The full document includes:
- Impact assessment — 23 minutes of degraded service, approximately 140 failed API calls, no data loss, no financial impact. Customer support received 4 tickets during the incident window.
- Full timeline — the 7-event sequence from Step 2, with each event linked to its source (Slack message, log line, or Datadog alert)
- Root cause analysis — the batch job connection exhaustion with three contributing factors, including the specific config values and code paths involved
- 4 action items — with owners, priorities, and due dates
- Lessons learned — what went well (fast detection at 2 minutes to acknowledge, clean resolution in under an hour, no customer data impact), what did not (no pool monitoring, no load testing for batch jobs, hardcoded config that prevented staging from revealing the problem)
The document is saved to postmortem-2026-02-16-payment-service-outage.md and is ready for team review. Because every postmortem follows the same structure, they become searchable — six months from now, when someone sees connection pool issues during an incident, they can search the repository for "connection pool" and find this postmortem immediately, complete with the root cause, the fix, and the preventive measures that were taken.
The consistent structure also makes it easy to track patterns across incidents. After 6 months of postmortems, the team can see that 40% of their incidents involve resource contention and 30% involve config that was not environment-variable driven — patterns that are invisible when each postmortem is written in a different format or not written at all.
Real-World Example
Rafa exports the Slack channel and pulls the log files — the same data-gathering step he would do for a manual postmortem. The difference is what happens next. Instead of spending 3 hours staring at timestamps and cross-referencing Slack messages with log lines — deciding which of 200 messages is timeline-worthy and which is noise — he hands the raw materials to the agent and gets a clean draft in under 3 minutes.

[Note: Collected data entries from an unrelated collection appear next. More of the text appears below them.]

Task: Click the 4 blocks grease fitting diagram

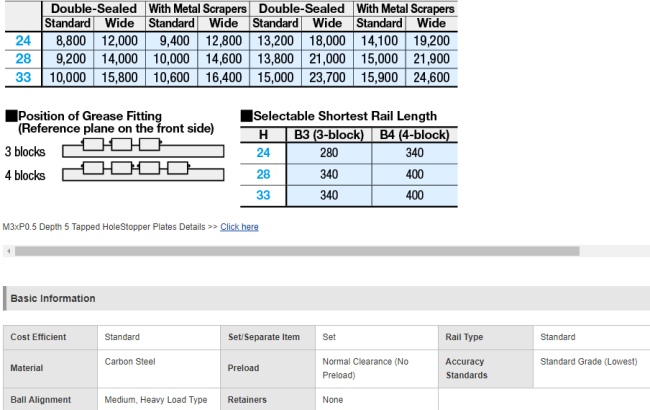Action: (x=142, y=175)
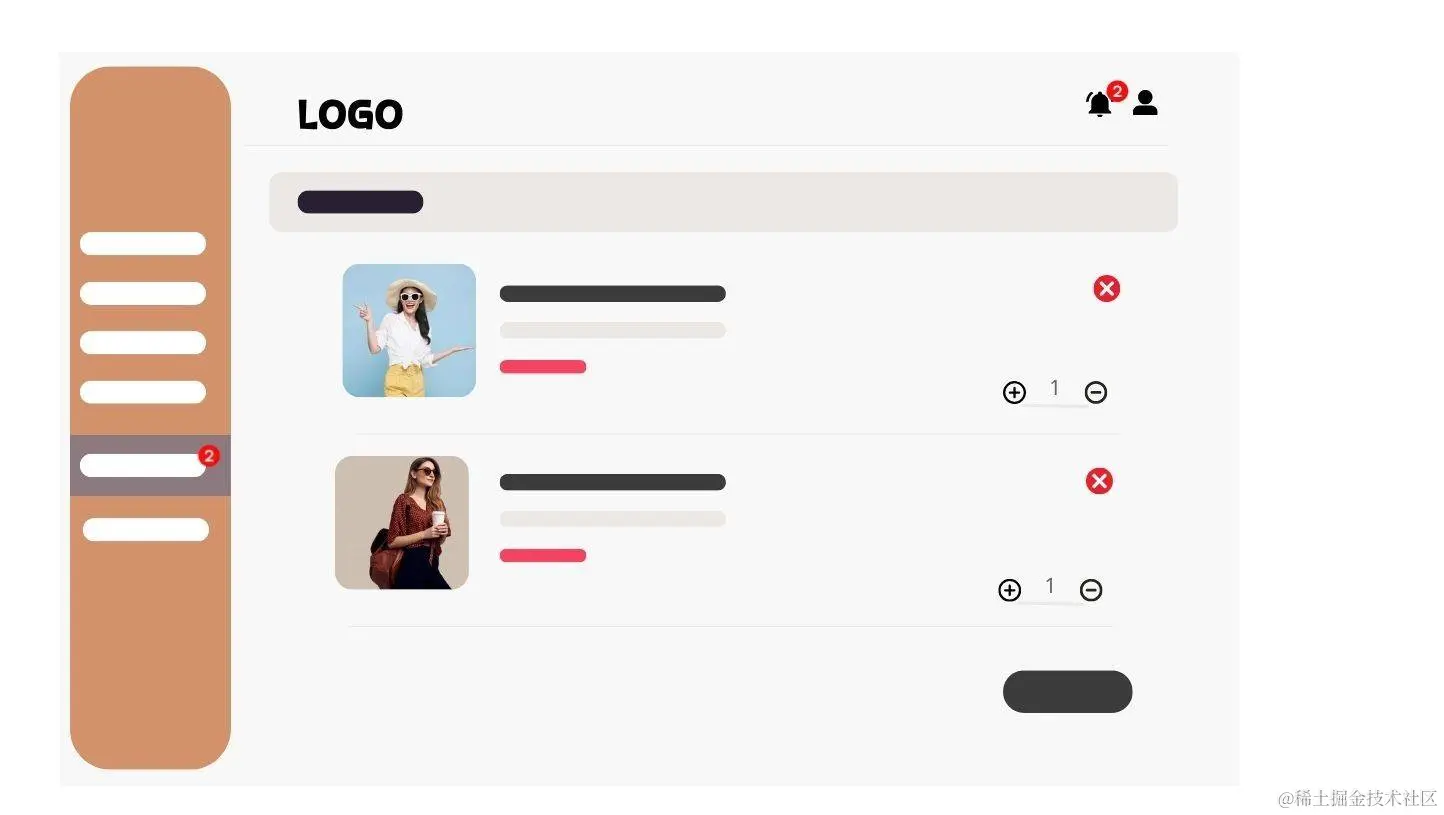Image resolution: width=1444 pixels, height=815 pixels.
Task: Remove the red blouse woman item
Action: pyautogui.click(x=1099, y=481)
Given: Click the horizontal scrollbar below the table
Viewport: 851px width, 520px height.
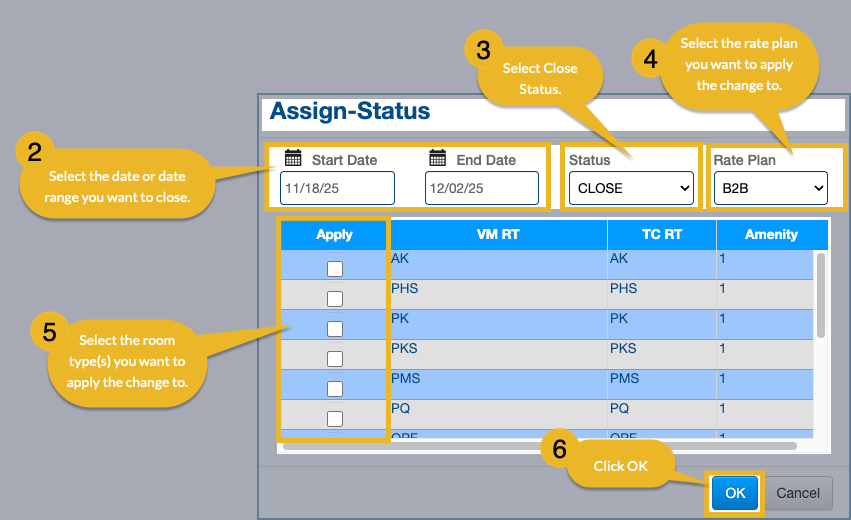Looking at the screenshot, I should [x=540, y=446].
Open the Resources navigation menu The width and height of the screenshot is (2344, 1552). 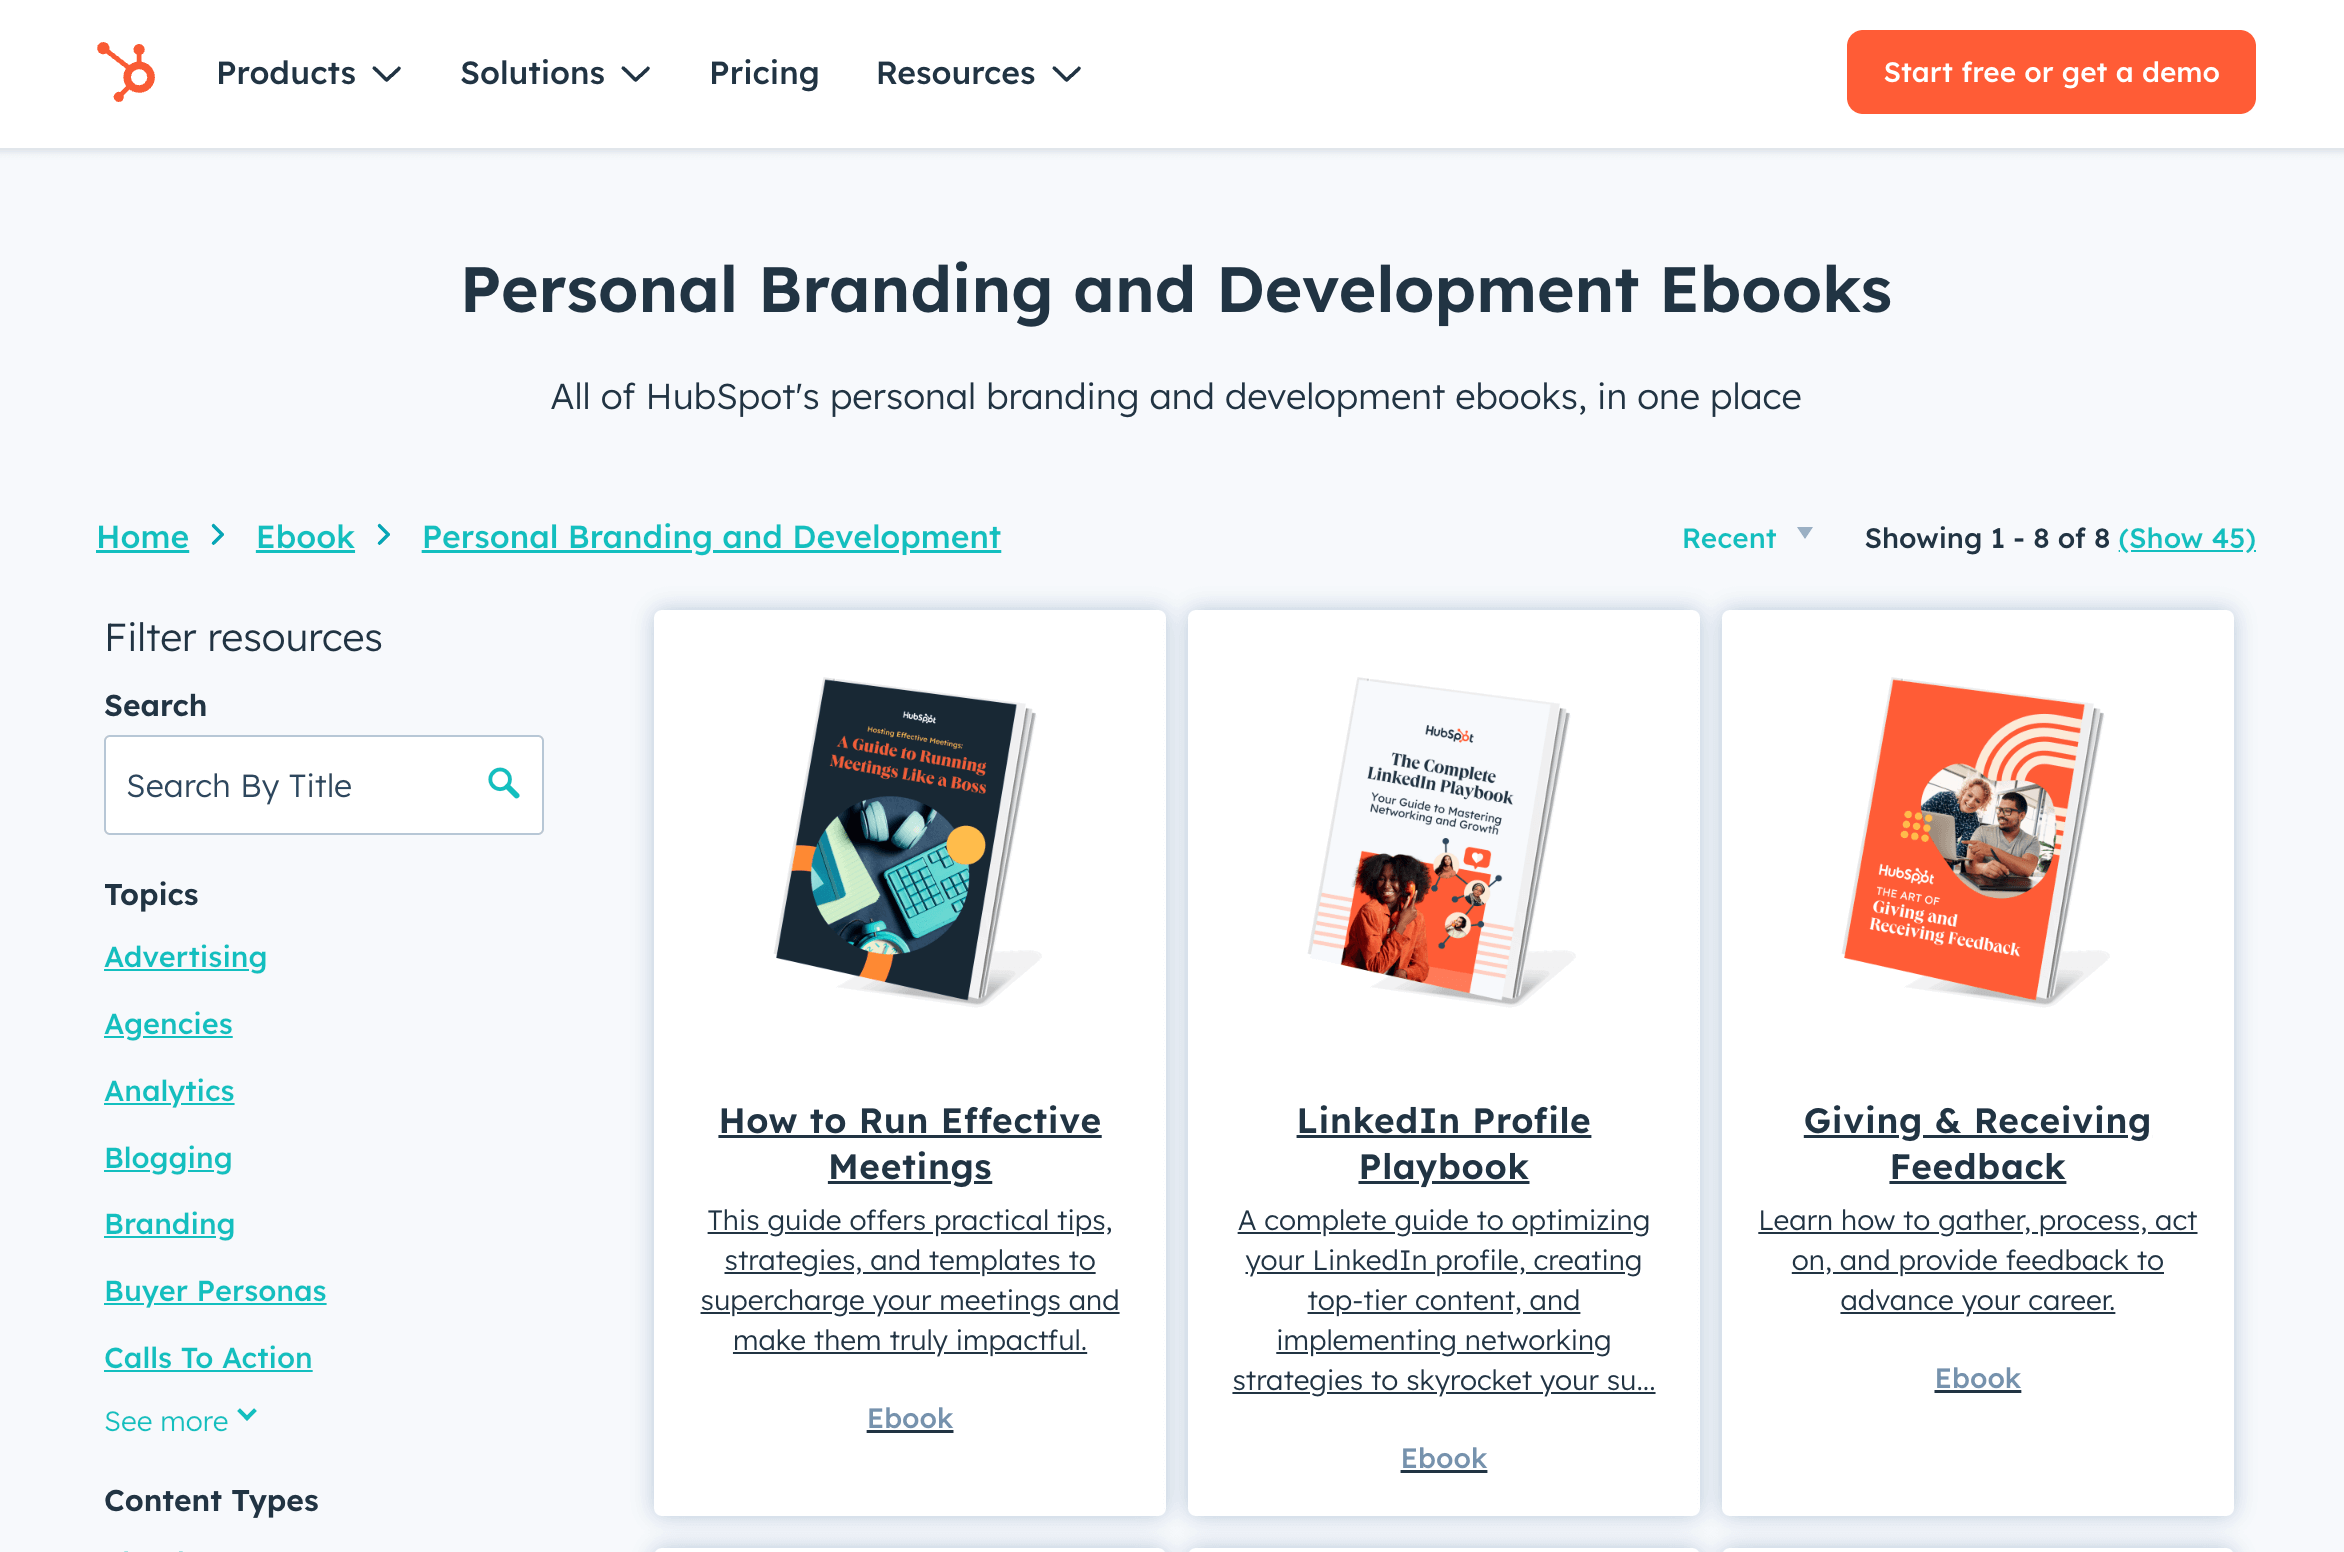click(x=978, y=73)
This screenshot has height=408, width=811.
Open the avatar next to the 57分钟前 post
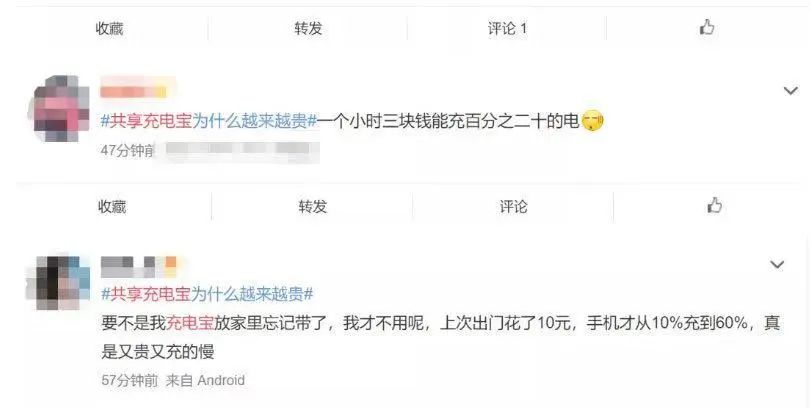point(59,282)
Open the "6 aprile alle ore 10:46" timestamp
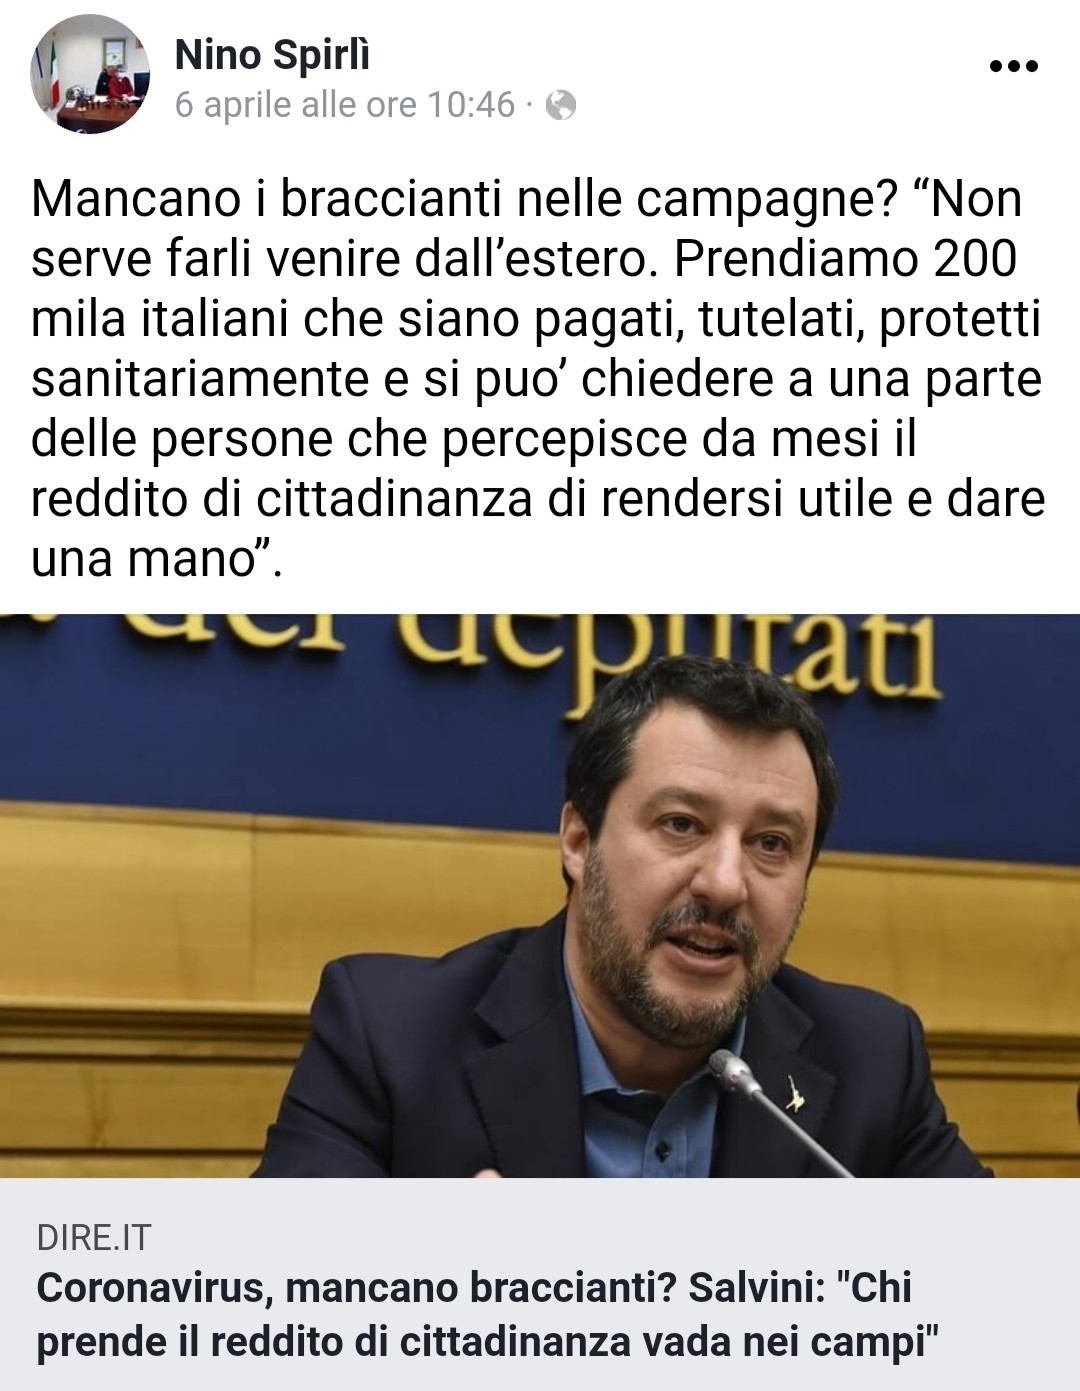The height and width of the screenshot is (1391, 1080). point(345,105)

He reads through it, adds one nuance about a config change from the previous sprint that made the batch job run 3x faster by processing records in parallel (which also tripled the number of database connections it consumed), corrects one action item owner, and publishes it. The whole process takes 20 minutes.
The team reviews the postmortem in their weekly incident review meeting. The contributing factors spark a broader conversation: if connection pool sizes are hardcoded, what else is hardcoded that should not be? This leads to a side project that moves 12 other config values to environment variables — a systemic improvement that would not have happened without the postmortem surfacing the pattern.
Over the next month, the team ships all four action items. Action item 1 pays off almost immediately — the connection pool alert fires two weeks later during a legitimate traffic spike. This time, the on-call engineer gets paged at 80% pool utilization instead of after errors are already hitting customers. She checks the postmortem, sees the same pattern, recognizes the batch job is not the cause this time, and increases the pool size before any customer notices. The alert pays for itself in the first two weeks.
The postmortem that used to be a dreaded half-day chore is now a 20-minute task. Four incidents a month means the team reclaims roughly 12 hours of engineering time per month — time that goes toward actually fixing the systemic issues that postmortems identify instead of documenting them after the fact.